### EXTRAIT À LIRE

Il fut l'un des pionniers, des rencontres universitaires Ghana-Côte d'Ivoire, une institution qu'il voulait novatrice, parce qu'elle devait amener les deux communautés de chercheurs à sortir de leur ignorance mutuelle pour faire éclater les frontières linguistiques et coloniales qui les séparaient. Il pensait que l'appartenance de la Côte d'Ivoire et du Ghana aux civilisations akan et voltaïque, devait donner l'occasion aux intellectuels ghanéens et ivoiriens de renouer avec un passé commun. Il fut avec nous au premier rendez-vous d'Accra en 1972 et nous suggéra que le succès probable de la coopération universitaire ivoiro-ghanéenne déboucherait sur des initiatives analogues avec nos frères libériens de l'aire culturelle Krou, Guinéens et Maliens de l'aire Mandé, et enfin Voltaïques de l'aire Voltaïque. La Côte d'Ivoire deviendrait ainsi, grâce à sa situation géographique et à sa structure ethno- linguistique, le centre moteur d'un renouveau scientifique de la culture ouest-africaine.
Ce que nous retenons de la vie d'Yves Person — une vie hélas trop brève — ce sont les espoirs qui l'ont nourrie. Que Person ait disparu au moment où ces espoirs étaient en train de se réaliser, où le rêve devenait réalité, voilà la tragédie de sa propre histoire, lui qui avait tant scruté la tragédie de l'histoire des peuples et des nations.
Tragédie de l'histoire pour Person qui est mort au moment même où la graine qu'il avait jetée a commencé à germer partout en Afrique, surtout dans cette Afrique francophone qui a vécu le régime de l'assimilationnisme culturel. Partout dans cette région, des politiques de développement culturel, animées par les Etats ou des groupes d'intellectuels, ont mis en place des structures de recherche sur la tradition orale, les anciennes cultures, les langues nationales et l'histoire précoloniale.

######
### DONNÉES FOURNIES

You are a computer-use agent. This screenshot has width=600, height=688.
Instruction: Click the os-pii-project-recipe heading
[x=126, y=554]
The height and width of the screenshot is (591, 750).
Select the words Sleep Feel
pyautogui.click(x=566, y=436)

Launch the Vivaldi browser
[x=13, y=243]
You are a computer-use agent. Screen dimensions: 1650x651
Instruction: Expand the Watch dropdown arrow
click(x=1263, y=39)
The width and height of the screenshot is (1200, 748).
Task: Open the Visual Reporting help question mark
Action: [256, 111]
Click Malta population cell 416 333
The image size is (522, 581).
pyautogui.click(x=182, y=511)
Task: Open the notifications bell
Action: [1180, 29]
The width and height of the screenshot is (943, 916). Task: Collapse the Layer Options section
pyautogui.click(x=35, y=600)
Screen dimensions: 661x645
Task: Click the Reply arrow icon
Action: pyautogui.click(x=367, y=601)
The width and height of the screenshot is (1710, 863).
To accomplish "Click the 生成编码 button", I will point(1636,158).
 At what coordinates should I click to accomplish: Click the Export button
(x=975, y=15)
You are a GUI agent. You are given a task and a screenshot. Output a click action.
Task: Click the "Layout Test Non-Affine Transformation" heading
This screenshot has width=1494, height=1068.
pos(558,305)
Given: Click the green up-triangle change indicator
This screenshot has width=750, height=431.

######

# [CONSIGNE 1]
D'après le texte sur Yves Person, dans quelle ville et en quelle année s'est tenu le premier rendez-vous des rencontres universitaires Ghana-Côte d'Ivoire ?
# [CONSIGNE 2]
Poursuivez le texte sur Yves Person après sa dernière phrase.

# [RÉPONSE 1]
À Accra, en 1972.

# [RÉPONSE 2]
Dans le domaine des langues africaines, paraissent en effet de nombreuses études morphologiques et lexicales, des manuels expérimentaux ou opérationnels, destinés à l'alphabétisation ; une alphabétisation en langues nationales qui est déjà en cours dans certains pays. Et, dans cette Côte d'Ivoire que Person tenait pour la plus aliénée des pays francophones (et qui ne l'est pas tout à fait en réalité), l'Institut de Linguistique Appliquée et le Centre d'Études et de Recherches Audio-visuelles, ont mis au point des études très précises sur les principales langues nationales : dioula, baoulé, bété, sénoufo.
On peut ne pas approuver les idées d'Yves Person sur l'État, la Nation et la reconstruction des sociétés contemporaines qu'il voulait fonder sur les communautés dites organiques. On peut trouver utopique sa conception d'un socialisme fondée sur la convivialité et la fraternité chaleureuse. Mais on ne peut pas nier l'enthousiasme, la foi et la grande générosité qui sous-tendent sa vision du monde et des hommes. Il faut en tout cas lui savoir gré d'avoir perçu la liaison indispensable, à notre époque, entre la science, la culture et la politique, et d'avoir milité toute sa vie pour le triomphe des idées qu'il dégageait de cette liaison. Car, à quoi servirait la science si elle ne permettait pas aux hommes de comprendre leurs besoins et de se donner les moyens de les satisfaire dans leur vie de tous les jours.
Ce fut le mérite d'Yves Person d'avoir joint l'acte à la parole, la pratique à la théorie. En contribuant à éveiller les Africains à la conscience de leur culture, en leur indiquant les moyens d'assumer concrètement celle-ci, il se montra un grand ami et un grand serviteur de l'Afrique.